# How to Train Tipplers to FLY



## sriki (Jul 11, 2010)

I brought a pair of tipplers (Indian Tumblers/Girebaz) with wings clipped. They are around 2 yrs old. Even after the feathers are fully grown they don't bother to fly. Currently they are sitting on eggs. However even before laying the eggs they had no desire to fly. I was putting the pair on the roof top expecting that they would fly. But they were just sitting the whole day on the roof top until I call them for food. After food they used to go to their loft.

I brought them from my friend, according to him they flew for aroung 5-7 hours a few months ago. But now they are not interested to fly. I have a lot of desire to see them in the sky, but haven't got a chance till date.

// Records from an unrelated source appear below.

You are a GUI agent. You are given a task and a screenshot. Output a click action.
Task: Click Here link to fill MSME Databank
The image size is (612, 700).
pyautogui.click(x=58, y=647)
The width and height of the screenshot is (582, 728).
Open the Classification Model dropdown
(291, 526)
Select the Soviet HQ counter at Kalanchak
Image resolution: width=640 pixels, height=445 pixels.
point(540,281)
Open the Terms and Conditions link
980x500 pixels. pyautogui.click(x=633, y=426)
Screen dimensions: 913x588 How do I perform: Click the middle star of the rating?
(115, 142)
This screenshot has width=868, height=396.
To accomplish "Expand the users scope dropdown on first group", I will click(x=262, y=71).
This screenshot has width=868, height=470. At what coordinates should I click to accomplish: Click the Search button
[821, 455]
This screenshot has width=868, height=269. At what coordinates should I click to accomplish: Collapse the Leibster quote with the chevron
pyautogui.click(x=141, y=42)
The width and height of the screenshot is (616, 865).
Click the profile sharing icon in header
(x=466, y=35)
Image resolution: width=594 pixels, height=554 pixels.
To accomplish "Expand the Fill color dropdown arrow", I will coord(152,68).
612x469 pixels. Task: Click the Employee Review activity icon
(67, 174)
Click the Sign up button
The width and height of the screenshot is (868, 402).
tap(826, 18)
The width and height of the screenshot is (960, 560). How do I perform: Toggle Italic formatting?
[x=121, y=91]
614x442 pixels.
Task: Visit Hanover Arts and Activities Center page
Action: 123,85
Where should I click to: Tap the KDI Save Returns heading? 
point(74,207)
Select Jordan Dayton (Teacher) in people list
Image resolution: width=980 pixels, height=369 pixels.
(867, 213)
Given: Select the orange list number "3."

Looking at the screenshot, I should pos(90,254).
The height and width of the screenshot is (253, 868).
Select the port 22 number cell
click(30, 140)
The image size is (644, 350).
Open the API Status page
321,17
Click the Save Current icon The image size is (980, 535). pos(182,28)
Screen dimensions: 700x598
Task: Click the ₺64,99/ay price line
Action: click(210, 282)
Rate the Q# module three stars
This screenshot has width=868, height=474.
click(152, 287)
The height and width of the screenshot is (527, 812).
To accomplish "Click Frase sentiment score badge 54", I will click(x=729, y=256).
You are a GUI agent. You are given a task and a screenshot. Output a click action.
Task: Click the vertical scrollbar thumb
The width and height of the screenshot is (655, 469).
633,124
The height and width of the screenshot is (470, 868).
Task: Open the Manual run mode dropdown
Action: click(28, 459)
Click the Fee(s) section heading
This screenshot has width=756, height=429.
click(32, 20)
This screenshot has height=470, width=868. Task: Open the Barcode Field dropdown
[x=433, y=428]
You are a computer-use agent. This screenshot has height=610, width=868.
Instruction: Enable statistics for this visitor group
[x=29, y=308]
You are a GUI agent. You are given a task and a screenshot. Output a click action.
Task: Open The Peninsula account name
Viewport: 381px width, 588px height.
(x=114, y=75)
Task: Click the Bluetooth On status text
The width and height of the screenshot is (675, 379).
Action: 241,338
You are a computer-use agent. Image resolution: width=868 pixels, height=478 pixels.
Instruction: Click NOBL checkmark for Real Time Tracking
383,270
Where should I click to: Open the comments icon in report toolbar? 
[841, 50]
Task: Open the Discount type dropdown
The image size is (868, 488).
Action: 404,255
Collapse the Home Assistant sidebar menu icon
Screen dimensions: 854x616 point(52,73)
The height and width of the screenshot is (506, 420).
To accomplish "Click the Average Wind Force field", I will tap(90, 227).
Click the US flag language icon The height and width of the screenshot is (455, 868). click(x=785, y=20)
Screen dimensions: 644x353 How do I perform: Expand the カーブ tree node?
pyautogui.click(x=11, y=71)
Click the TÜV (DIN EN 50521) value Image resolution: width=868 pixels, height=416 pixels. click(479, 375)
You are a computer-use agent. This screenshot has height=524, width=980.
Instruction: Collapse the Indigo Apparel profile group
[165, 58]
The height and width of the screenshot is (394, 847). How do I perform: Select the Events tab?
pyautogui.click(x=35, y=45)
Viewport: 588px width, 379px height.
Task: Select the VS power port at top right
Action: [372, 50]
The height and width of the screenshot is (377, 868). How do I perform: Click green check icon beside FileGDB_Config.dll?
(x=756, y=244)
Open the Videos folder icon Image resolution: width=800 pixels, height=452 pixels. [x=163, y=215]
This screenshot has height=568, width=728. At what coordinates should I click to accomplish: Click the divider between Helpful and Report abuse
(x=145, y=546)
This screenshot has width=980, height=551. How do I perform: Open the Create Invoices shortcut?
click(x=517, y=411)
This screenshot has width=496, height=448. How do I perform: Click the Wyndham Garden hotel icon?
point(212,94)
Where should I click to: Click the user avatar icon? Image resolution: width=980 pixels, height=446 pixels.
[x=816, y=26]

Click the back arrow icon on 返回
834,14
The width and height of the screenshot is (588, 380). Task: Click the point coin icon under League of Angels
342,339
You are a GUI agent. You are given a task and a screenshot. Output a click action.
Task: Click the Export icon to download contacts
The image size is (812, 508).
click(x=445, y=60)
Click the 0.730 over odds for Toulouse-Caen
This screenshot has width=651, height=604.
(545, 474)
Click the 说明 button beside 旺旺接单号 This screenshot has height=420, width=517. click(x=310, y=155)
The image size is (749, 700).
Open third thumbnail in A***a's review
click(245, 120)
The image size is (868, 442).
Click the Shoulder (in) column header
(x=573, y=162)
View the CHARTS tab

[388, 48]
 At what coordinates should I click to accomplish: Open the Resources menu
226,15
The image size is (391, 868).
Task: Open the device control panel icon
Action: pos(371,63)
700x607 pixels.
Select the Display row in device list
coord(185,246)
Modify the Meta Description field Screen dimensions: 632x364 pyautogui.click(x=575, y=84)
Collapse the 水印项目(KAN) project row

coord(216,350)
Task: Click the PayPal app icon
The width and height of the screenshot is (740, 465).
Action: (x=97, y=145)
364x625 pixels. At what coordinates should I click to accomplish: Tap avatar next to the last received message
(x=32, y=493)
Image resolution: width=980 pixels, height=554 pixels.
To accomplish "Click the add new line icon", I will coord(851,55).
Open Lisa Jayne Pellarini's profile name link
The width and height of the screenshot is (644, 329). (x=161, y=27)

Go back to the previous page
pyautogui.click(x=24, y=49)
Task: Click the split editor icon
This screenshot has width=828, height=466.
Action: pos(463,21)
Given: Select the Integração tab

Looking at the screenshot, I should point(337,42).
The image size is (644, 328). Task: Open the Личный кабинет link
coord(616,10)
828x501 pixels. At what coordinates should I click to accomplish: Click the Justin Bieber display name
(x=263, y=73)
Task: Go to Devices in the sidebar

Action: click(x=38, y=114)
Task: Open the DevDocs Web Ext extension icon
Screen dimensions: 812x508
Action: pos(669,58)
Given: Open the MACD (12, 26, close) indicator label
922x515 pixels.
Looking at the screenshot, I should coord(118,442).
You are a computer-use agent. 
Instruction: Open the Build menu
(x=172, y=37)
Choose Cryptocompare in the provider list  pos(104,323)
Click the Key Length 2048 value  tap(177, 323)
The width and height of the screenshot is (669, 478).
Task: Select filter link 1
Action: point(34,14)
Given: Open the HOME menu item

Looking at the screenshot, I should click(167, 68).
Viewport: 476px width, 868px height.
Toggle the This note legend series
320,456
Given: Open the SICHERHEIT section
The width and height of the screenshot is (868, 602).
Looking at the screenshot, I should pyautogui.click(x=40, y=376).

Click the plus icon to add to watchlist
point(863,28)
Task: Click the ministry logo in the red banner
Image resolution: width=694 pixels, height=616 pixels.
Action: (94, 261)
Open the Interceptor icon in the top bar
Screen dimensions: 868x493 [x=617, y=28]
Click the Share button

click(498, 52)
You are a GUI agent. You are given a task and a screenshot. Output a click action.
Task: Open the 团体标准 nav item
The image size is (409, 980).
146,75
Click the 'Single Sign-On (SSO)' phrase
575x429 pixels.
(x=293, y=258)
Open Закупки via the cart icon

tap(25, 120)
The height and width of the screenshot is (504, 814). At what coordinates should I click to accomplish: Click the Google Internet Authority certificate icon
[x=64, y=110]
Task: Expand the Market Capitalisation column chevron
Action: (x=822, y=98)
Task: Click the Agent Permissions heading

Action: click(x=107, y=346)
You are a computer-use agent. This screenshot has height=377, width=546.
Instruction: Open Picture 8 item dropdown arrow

My feeding pattern is also fine. I feed twice a day - Light feed in the morning and enough feed in the evening. I have whistle trained them successfully so that whenever I blow the whistle, they come readily for food.

I have tried hand tossing them by throwing them high, but all they do is just fly down to the ground without even making a few circles around the loft. 

I am in doubt whether I should fly them single (by breaking the pair) or what. How to make them get back their flying tendency? Some people advice me only to fly the young ones and not this old pair. What shall I do now to make them fly and stay in air atleast for a few hours.


----------



## JT (Mar 25, 2009)

It could be that your birds are out of shape (too fat at the moment).


----------



## sriki (Jul 11, 2010)

smoqa said:


> It could be that your birds are out of shape (too fat at the moment).


No, they are medium size. Not too fat.


----------



## RodSD (Oct 24, 2008)

Birds breeding don't like to fly. If they are moulting, they don't like to fly either. And if they are not conditioned as smoqa, they don't like to fly, too. And if they are not healthy, they don't like to fly as well. There are several articles from this site about flying tipplers:
http://www.tipplers.com/info/


----------



## Chilangz (Apr 3, 2008)

your birds will not have any enthusiasm to fly as they are sitting on eggs. Their basic instinct is to rare their off spring rather than to fly.


----------